Digitalisation of the Contact Centre


Dan Kennedy, Corporate Director of Resources, and Louise Forster, Head of Customer Access, presented the report to the Select Committee.


Members heard that Hillingdon was committed to being a digital-enabled, modern, well-run Council. Since its launch in 2021, new technology had been introduced to support residents with their use of My Account. It was reported that 40% of contacts were now handled with new technology. The next phase of development would cover three areas – waste, housing repairs and social care.


Members were advised that the contact centre had access to a wealth of information regarding resident contacts; this information was being used to create a more efficient and digitally oriented service. PricewaterhouseCoopers (PWC) had been brought in to pull together 28 different stories that could be digitalised, and My Account would be centred around these stories covering all services. It was acknowledged that this was a challenge as the contact centre received some 15,000-16,000 calls per month and had recorded 1700 different reasons for calls in 2022 alone.


It was confirmed that the Council had worked with PWC to introduce Amazon Web Services (AWS). The first service for which AWS had been introduced was Housing Repairs as this service received the highest volume of calls. PWC had led the project with input from contact centre staff and the first AWS service had gone live in November 2022. Under the new system, residents were asked why they were contacting the Council and, where possible, a response would be provided or a link to the online system to enable the resident to report the issue. If residents could not access the online system, they would still be given an option to speak to someone in the contact centre. Following the successful introduction of the AWS system for Housing Repairs, the new AWS system had now gone live for all Council services. As a result of these changes, contact centre staffing had reduced by 17 posts.


Members were reassured that support would be provided to residents experiencing difficulties with the technology or with setting up My Account. The offer of support was also being rolled out in libraries and the aim was to provide a wrap-around support service to encourage residents to adopt the new approach. Councillors welcomed the introduction of support services in libraries.

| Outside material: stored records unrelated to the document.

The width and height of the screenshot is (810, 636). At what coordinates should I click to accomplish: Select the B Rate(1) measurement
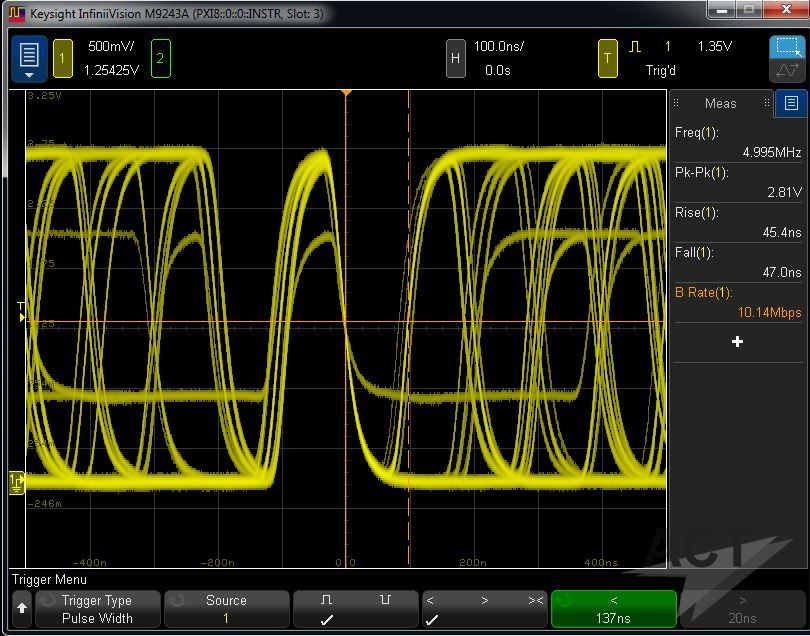coord(738,302)
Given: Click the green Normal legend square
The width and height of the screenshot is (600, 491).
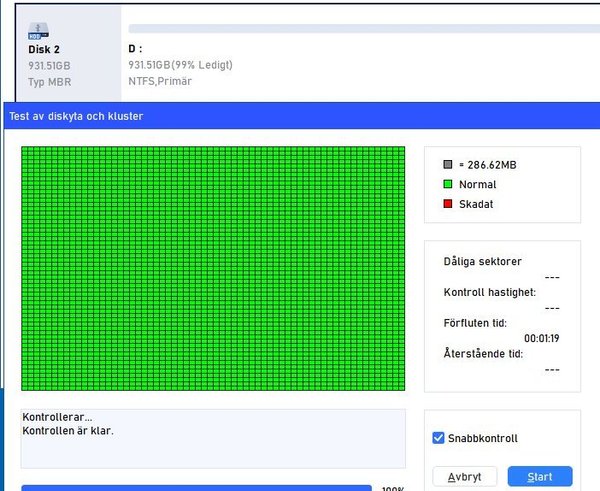Looking at the screenshot, I should [x=447, y=184].
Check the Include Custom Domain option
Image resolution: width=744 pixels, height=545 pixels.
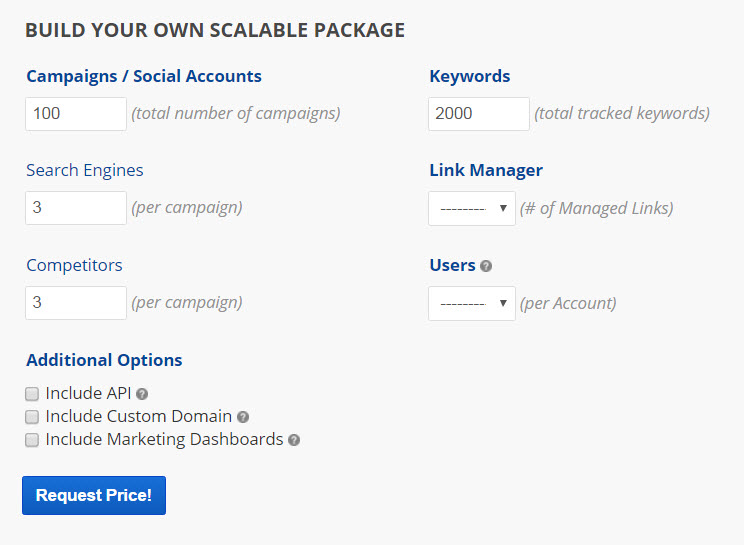pyautogui.click(x=32, y=417)
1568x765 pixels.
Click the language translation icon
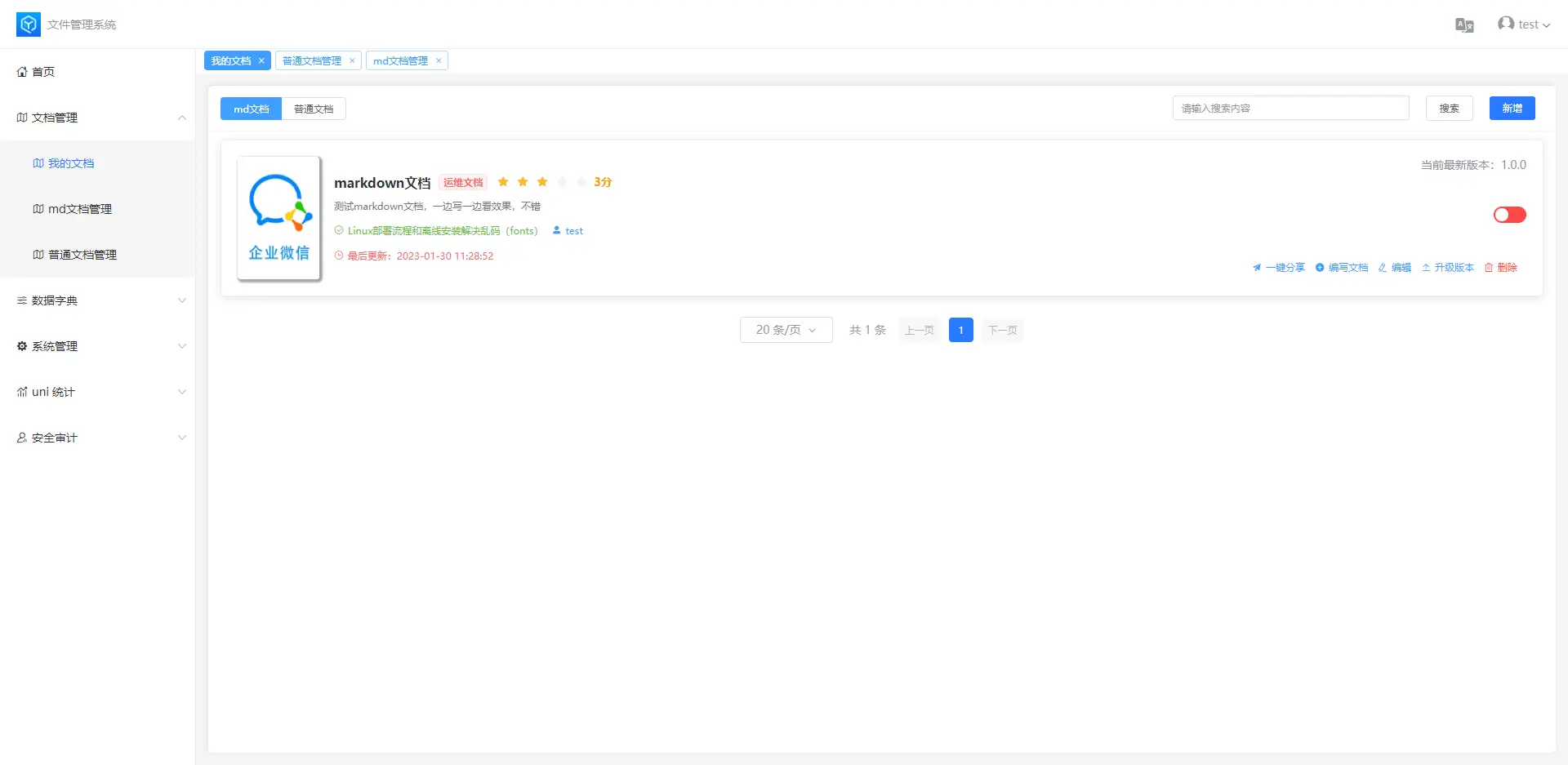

In response to questions from Members regarding issues encountered by residents and how these were addressed, it was confirmed that now was the time for reflection and review. Emergency housing repairs calls were directed immediately to an agent while routine queries could be dealt with online. It was recognised that residents sometimes failed to speak hence technology was being explored to manage the silence and give people options. The contact centre had an assisted list of people who consistently struggled with the system and these residents would be automatically passed to an agent. Moreover, AWS was being updated to recognise some of the specific vocabulary regularly used by residents such as ‘Locata’.


In response to further questioning, Councillors were informed that the AWS system could identify and channel similar requests; for example, if a query related to heating, the system would ask for a postcode and direct the caller to the correct company accordingly. Members heard that housing repairs used direct labour in addition to support contractors and specialist service contractors. The system was being enhanced to ensure calls went directly through to the appropriate department/company.

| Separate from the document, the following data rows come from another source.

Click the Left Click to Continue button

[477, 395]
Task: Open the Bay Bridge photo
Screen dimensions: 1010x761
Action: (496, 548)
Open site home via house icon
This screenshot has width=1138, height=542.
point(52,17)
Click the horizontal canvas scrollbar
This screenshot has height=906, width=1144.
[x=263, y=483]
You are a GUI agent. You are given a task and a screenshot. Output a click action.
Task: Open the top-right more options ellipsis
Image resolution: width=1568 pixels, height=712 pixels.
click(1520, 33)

Members sought further clarification regarding the systems in place to deal with an emergency or cyber-attack. It was confirmed that the Council used ‘Anchor’ to provide a contracted out of hours service. Anchor took the calls when the contact centre closed and provided back up if the systems went down for any reason.

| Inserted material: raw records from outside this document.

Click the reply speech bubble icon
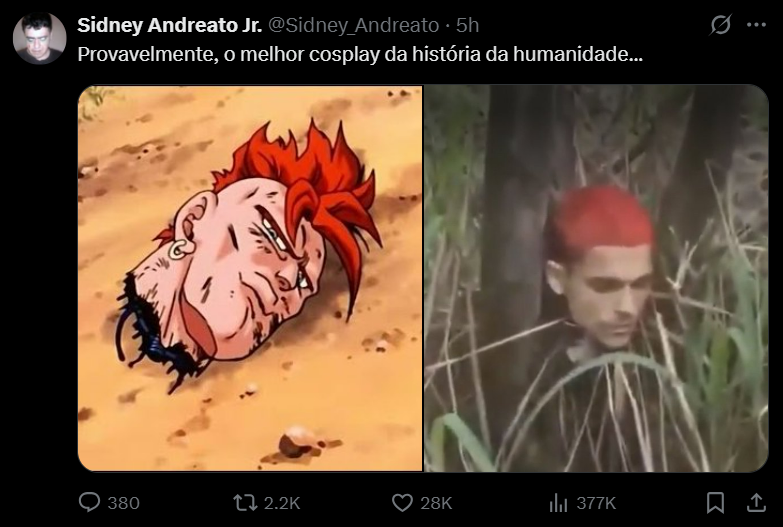The height and width of the screenshot is (527, 783). coord(89,502)
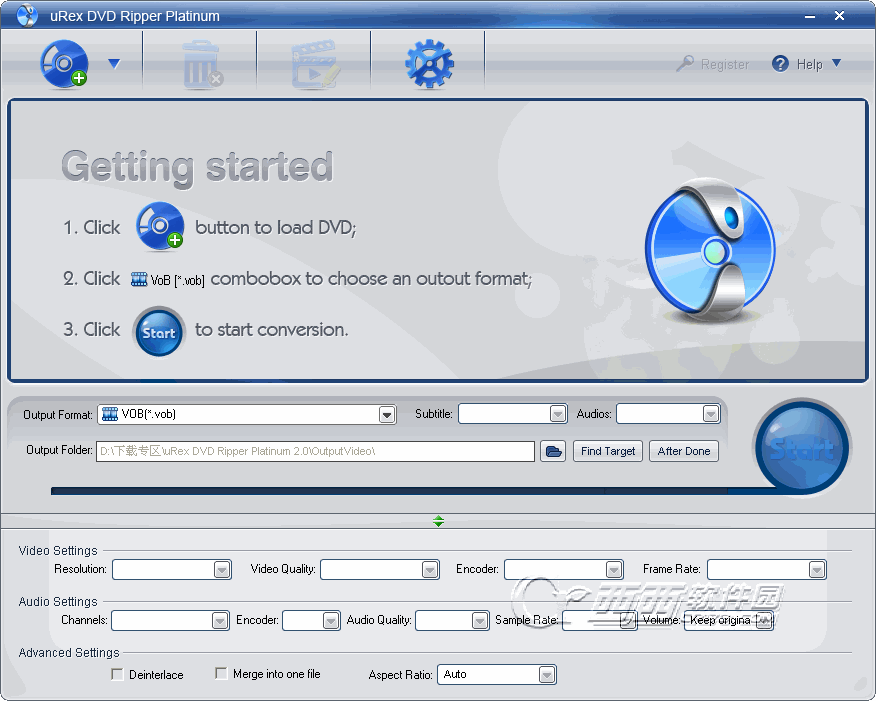Click the Output Folder path field

tap(315, 451)
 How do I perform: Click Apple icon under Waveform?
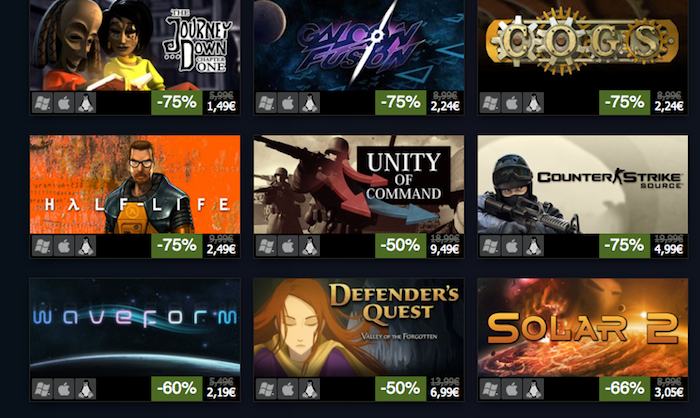coord(64,389)
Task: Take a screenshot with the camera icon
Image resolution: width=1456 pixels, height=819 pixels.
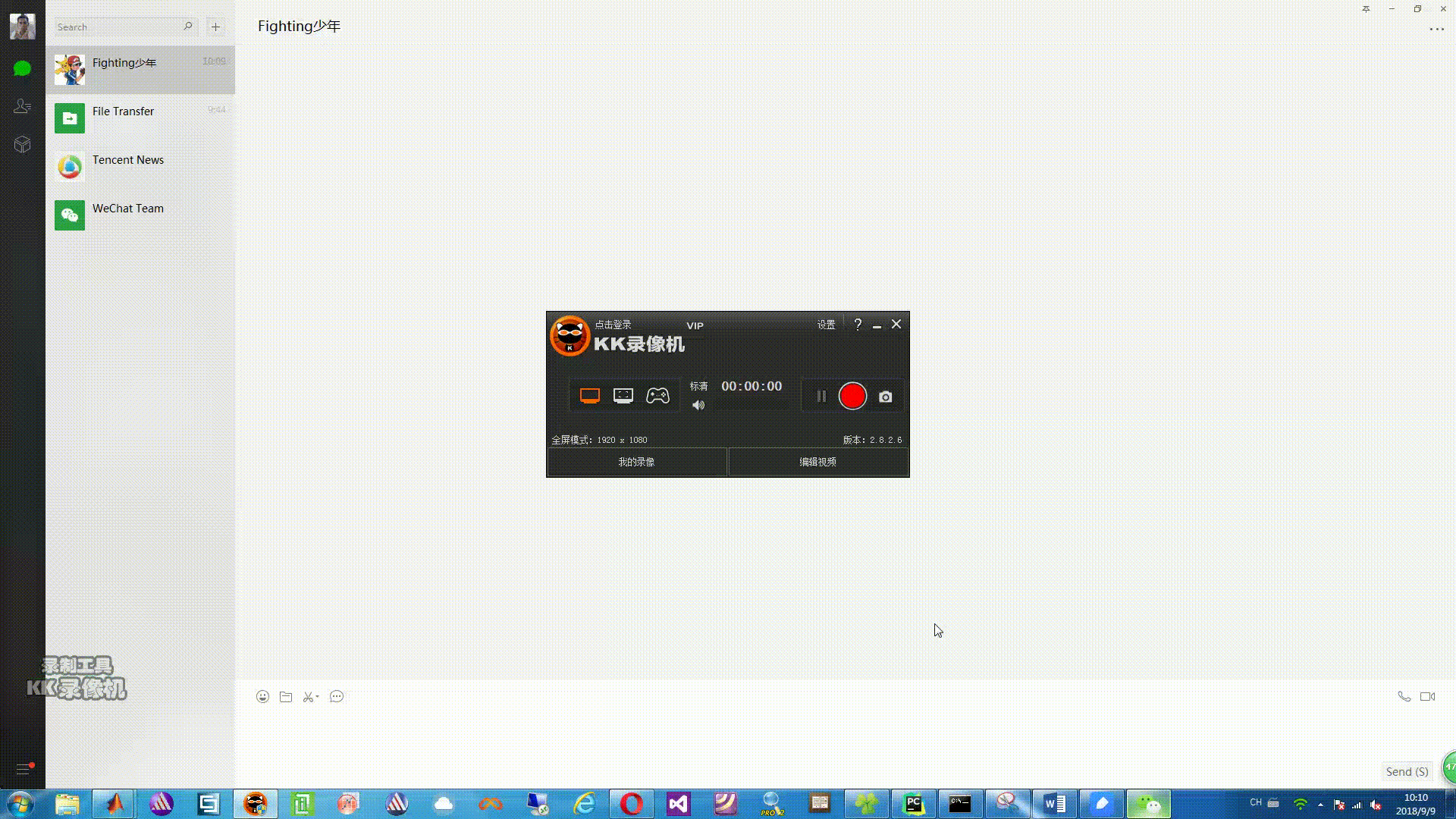Action: click(x=885, y=397)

Councillors enquired how the AWS system helped those with disabilities or a language need. Members were advised that, if the system failed to understand someone, the call would be passed through to the contact centre. The option of inputting individuals into the AWS system so they went directly through to an agent was being explored. In respect of language barriers, it was confirmed that a translation / interpreter service was available in the Council, but people often asked a family member or friend to help them when making a call. A translation service through AWS was being considered but there would be a cost involved.


In response to Members’ questions, it was confirmed that a live chat bot system was already in place to assist people online. Artificial intelligence technology was also being explored. Councillors were advised that the Council was keeping an open mind about providers noting that it was important not to be dependent on or locked in to one provider.


Further information regarding waiting times and the number of abandoned / redialled calls was sought by Members. The option of a survey at the end of the call was suggested to obtain feedback from residents. In response to this, Members were informed that the AWS system answered all calls immediately. It was confirmed that call numbers had decreased since the introduction of the AWS system and waiting times had reduced to approximately four minutes. The aim was to encourage the majority of residents to go online when possible so the contact centre agents could take calls from the more vulnerable residents.  


The Committee Members heard that the new system had been successfully stress tested prior to implementation in November 2022. Contact centre staff were responsible for building the forms and adding them to the website hence these could be updated as required. Dynamic messaging ensured messages were kept up to date.


Given the reduction in library opening times and cost of living pressures, Councillors sought clarification as to the contingencies in place to ensure inclusion. It was confirmed that support through community groups and workshops was available for those who lacked confidence or required assistance with technology. This would be kept under review.


Members noted that it would take time for residents to become accustomed to the new system and recognised the importance of assistance provided in libraries. A continuous programme of public education was essential.


Members were invited to visit the contact centre on a site visit at a convenient time.


RESOLVED: That the Finance and Corporate Services Select Committee noted the update set out in the report to improve the resident experience and efficiency in meeting needs, using new digital technologies.